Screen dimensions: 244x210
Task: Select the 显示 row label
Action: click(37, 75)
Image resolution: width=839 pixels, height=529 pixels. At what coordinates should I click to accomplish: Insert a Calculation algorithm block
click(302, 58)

==

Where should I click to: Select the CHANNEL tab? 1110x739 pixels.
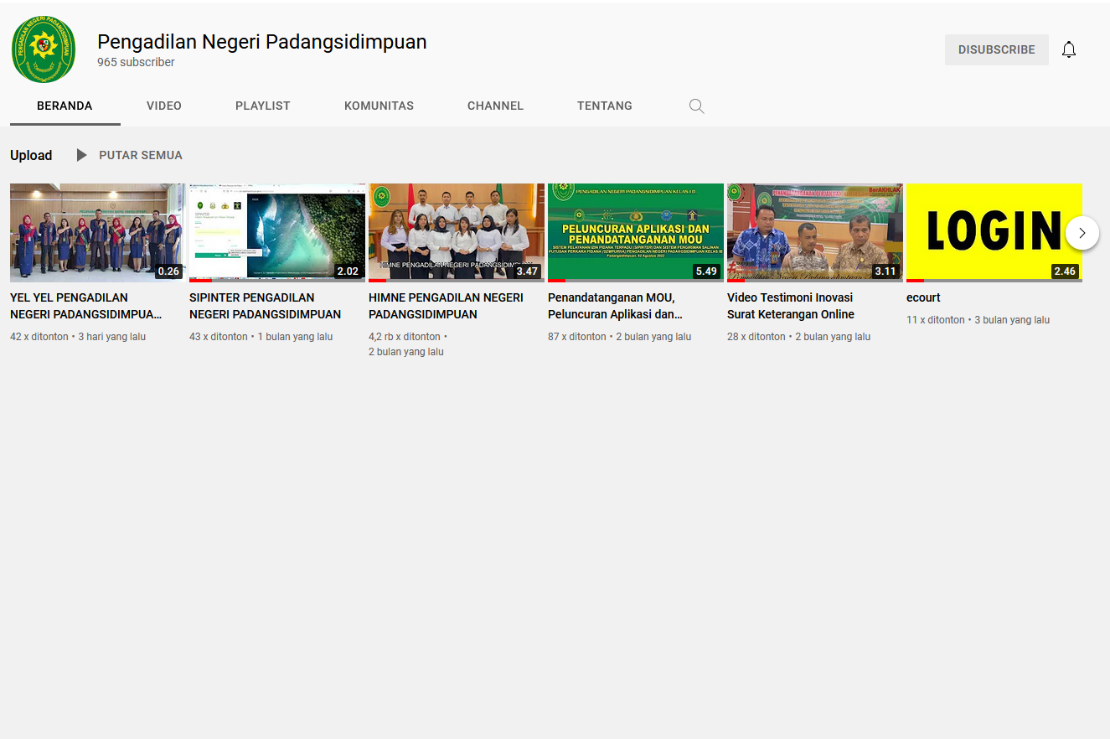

• [Prompt]
Copy the listing word for word, from the line containing "Screen dimensions: 244x210" through the line containing "click(302, 58)", both included.

• [Response to the exercise]
Screen dimensions: 244x210
Task: Select the 显示 row label
Action: click(37, 75)
Image resolution: width=839 pixels, height=529 pixels. At what coordinates should I click to accomplish: Insert a Calculation algorithm block
click(302, 58)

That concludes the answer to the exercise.